### Tarea pendiente
Transcriba sin cambios el fragmento del texto sobre la gerontofobia que va desde "Traigo estos ejemplos" hasta "pasarnos sin ellos.".

### Texto
☆ ☆ ☆ ☆ ☆ ☆ ☆

Otro virus que se ha hecho patente en las últimas semanas y que también es grave: la gerontofobia
Con la pandemia del coronavirus se ha faltado al respeto a los mayores. Aunque habrá otras responsabilidades políticas y penales más fáciles de medir, el peso que haya tenido en las actitudes y decisiones la sospecha (luego no tan fundada) de que la enfermedad se lleva por delante sólo a las personas de edad ha sido considerable; y allí se quedará, al fondo de las conciencias.
Hay que reconocer al Gobierno que no haya hecho esos comentarios de los países del norte de Europa, donde los han dado por amortizados con una falta de humanidad que todavía nos espanta aquí y que supongo que se consigue tras años de entrenamiento en la eutanasia. Este pasmo habría que contarlo entre las cosas positivas que nos está dejando este horror, junto a la solidaridad entre vecinos, el heroísmo de los sanitarios, la entrega de la policía y las Fuerzas Armadas, la recentralización de los servicios esenciales, la desaparición de los falsos problemas políticos y el estoicismo bienhumorado del confinamiento. En estas cosas nos tenemos que hacer fuertes para rechazar la gerontofobia latente.
Yo soy un viejo vocacional no sólo porque mi plan es vivir muchísimo. También porque desde muy chiquitito desdeñé el rollo generacional y sostenía, con voz de repelente niño Vicente, que me unían más cosas a mi abuelo que a muchos coetáneos. Mi abuelo, claro, me lo celebraba mucho. Además, como escritor, he puesto todas mis esperanzas en mis obras de senectud, cuando haya acopiado, si no sabiduría, al menos experiencia y oficio. Esto de ahora no es sino una divertida espera y preparación de la fecunda y jubilosa senectud. Mi modelo explícito ha sido siempre José Jiménez Lozano que escribió su primer libro de poemas con 62 años, sin correr, que es de cobardes. También me he repetido bastante el método de Azorín: cuando le preguntaban qué había hecho para vivir tantos años, contestaba que ser muy viejo desde muy joven.
Traigo estos ejemplos como muestra de amor y admiración a la tercera edad y como recordatorio de lo mucho que pueden aportar y que aportan, si se les deja y les atendemos. Lo había escrito por lo tranqui (como decían los jóvenes oficiales de mis tiempos) cuando hablábamos de las pensiones. Ahora lo repito con el corazón en carne viva. Lo importante es que los queremos mucho y les debemos todo, pero, además, pueden ofrecernos cosas imprescindibles y únicas. No podemos pasarnos sin ellos.

☆ ☆ ☆ ☆ ☆ ☆ ☆

Registros almacenados:
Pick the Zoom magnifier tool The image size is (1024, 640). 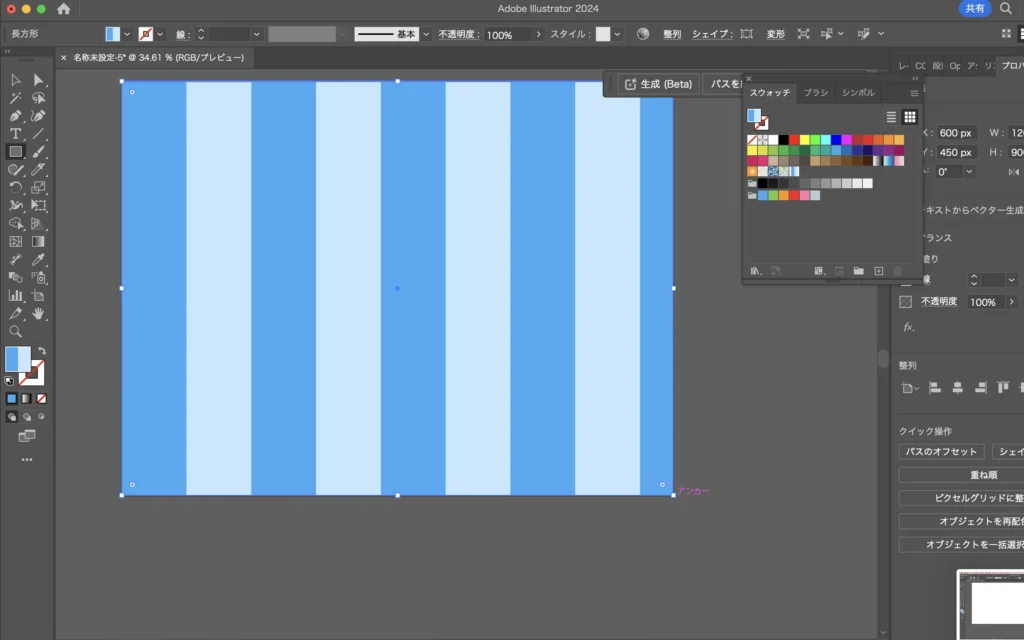click(x=16, y=331)
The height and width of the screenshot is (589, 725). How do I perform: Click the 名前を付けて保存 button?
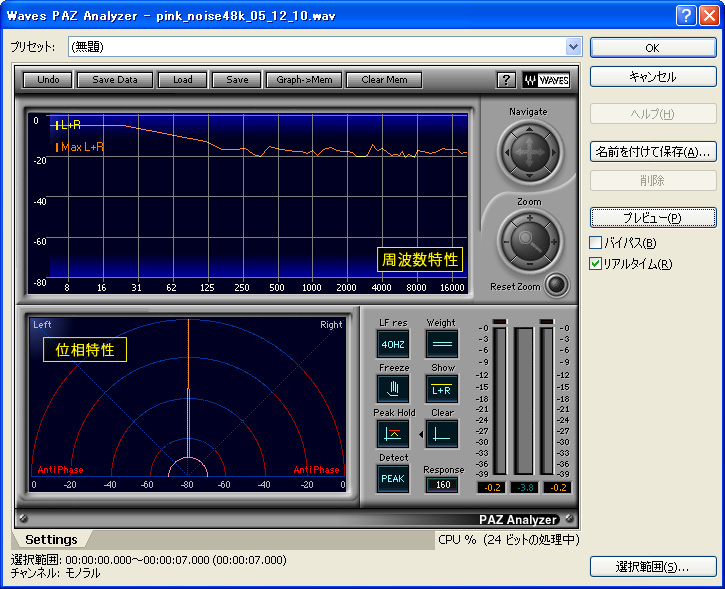(x=653, y=152)
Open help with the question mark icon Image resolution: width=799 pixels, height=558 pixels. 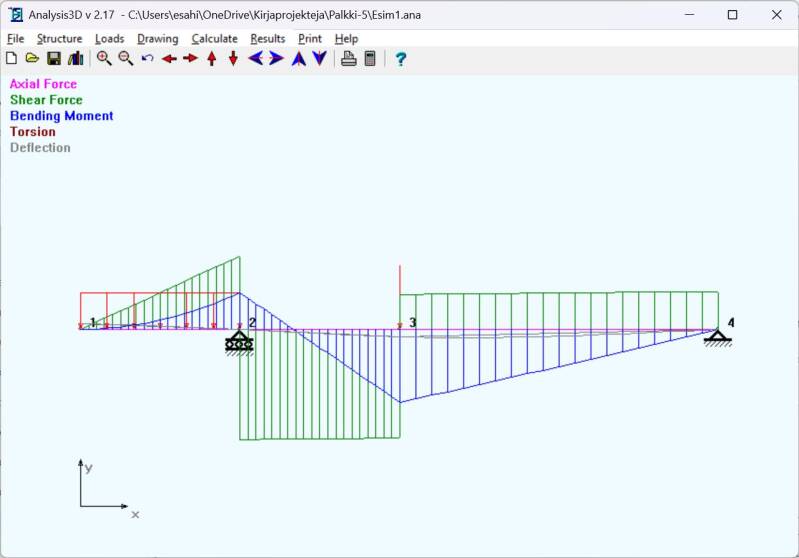(400, 59)
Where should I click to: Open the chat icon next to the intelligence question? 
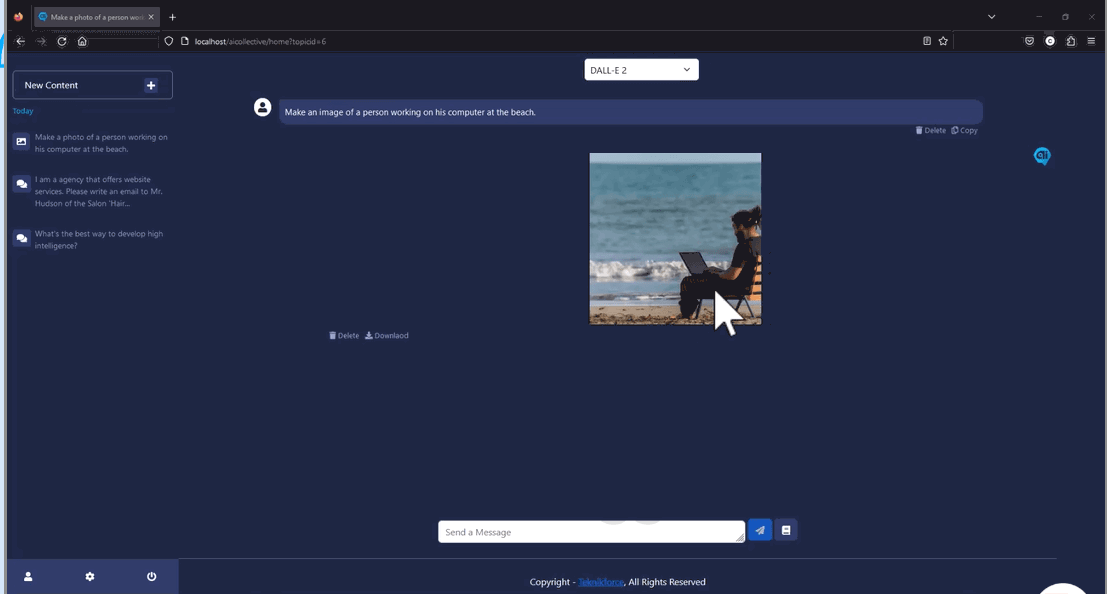pyautogui.click(x=21, y=238)
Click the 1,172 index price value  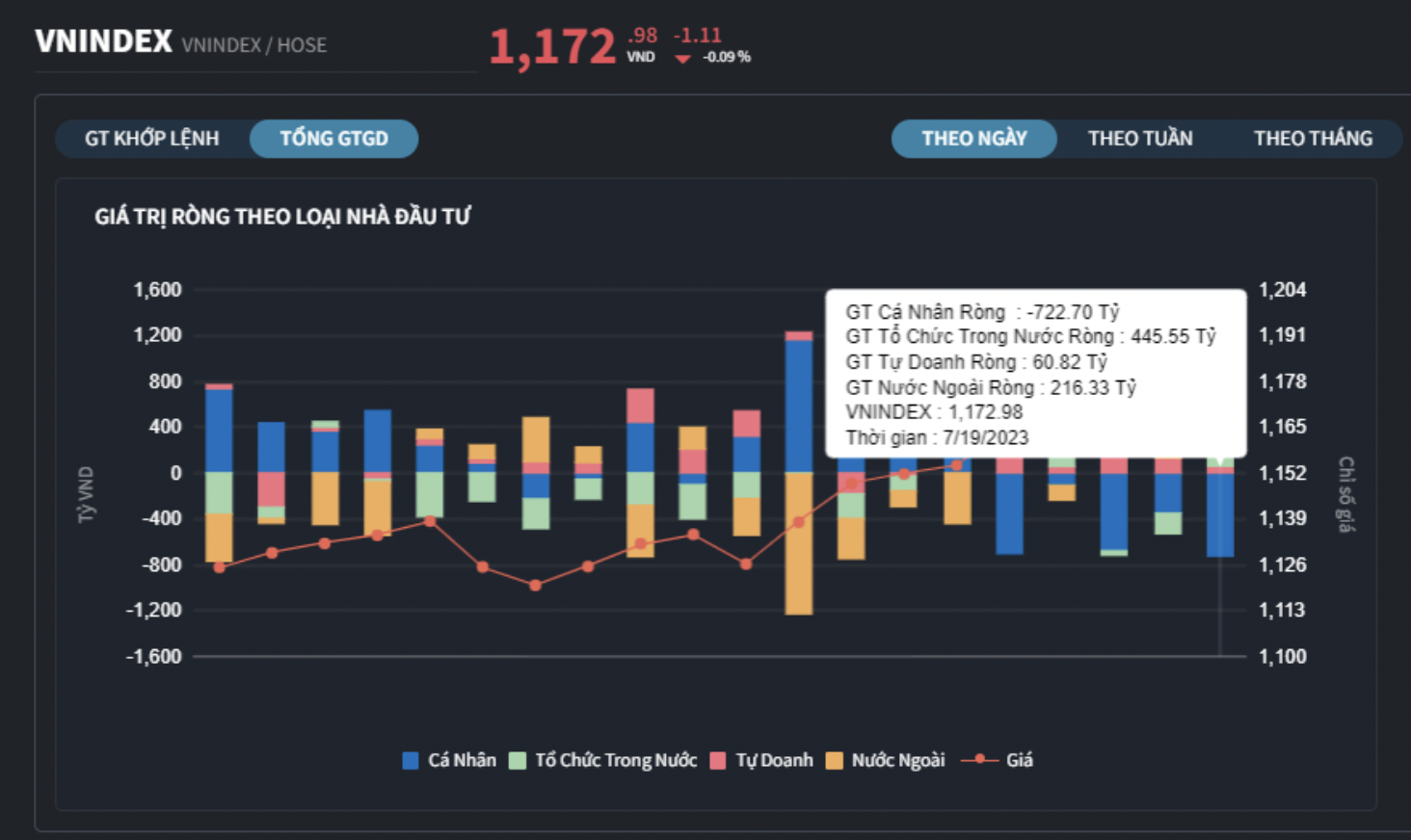coord(552,47)
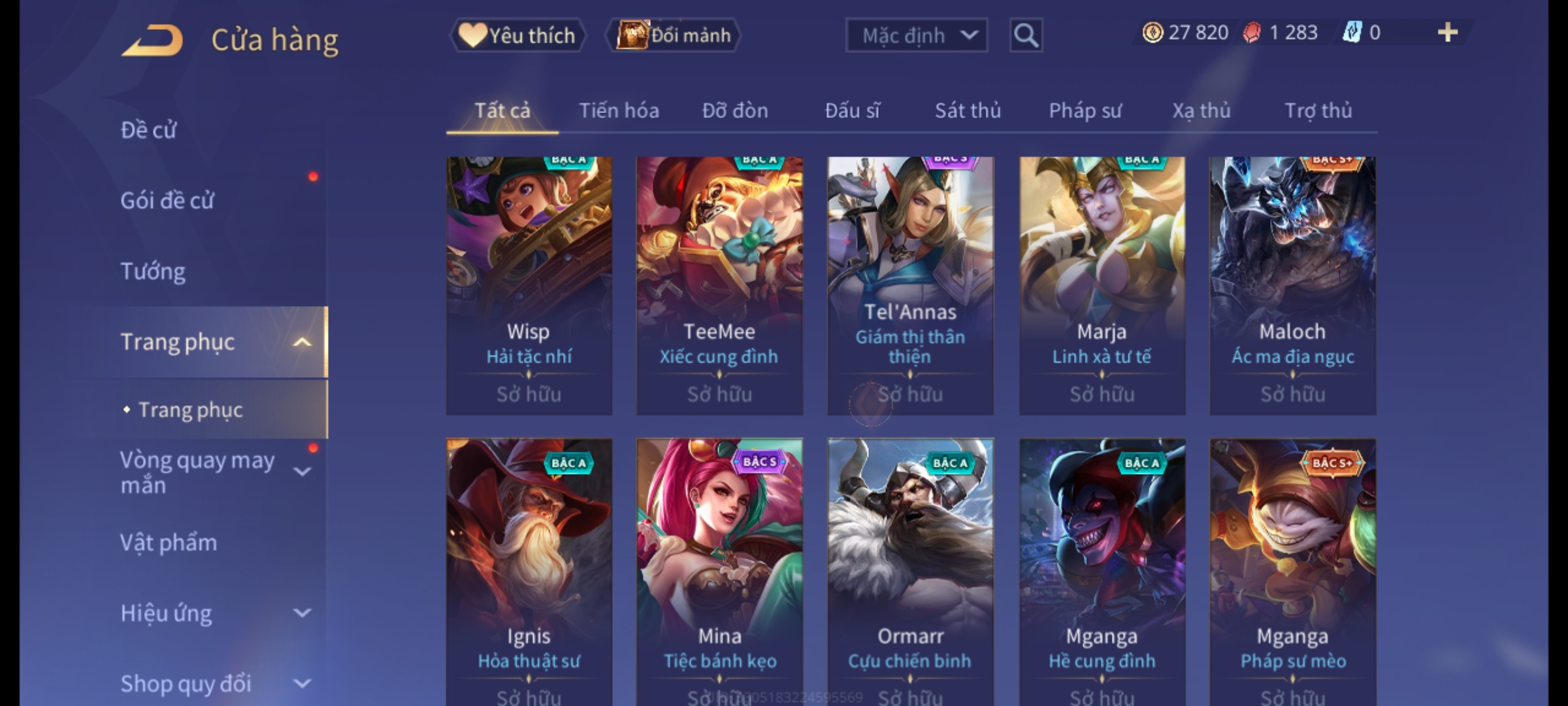Click the plus icon to add currency
The image size is (1568, 706).
pos(1448,33)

☆ ☆ ☆ ☆ ☆ ☆ ☆

### Resultado del ejercicio
Traigo estos ejemplos como muestra de amor y admiración a la tercera edad y como recordatorio de lo mucho que pueden aportar y que aportan, si se les deja y les atendemos. Lo había escrito por lo tranqui (como decían los jóvenes oficiales de mis tiempos) cuando hablábamos de las pensiones. Ahora lo repito con el corazón en carne viva. Lo importante es que los queremos mucho y les debemos todo, pero, además, pueden ofrecernos cosas imprescindibles y únicas. No podemos pasarnos sin ellos.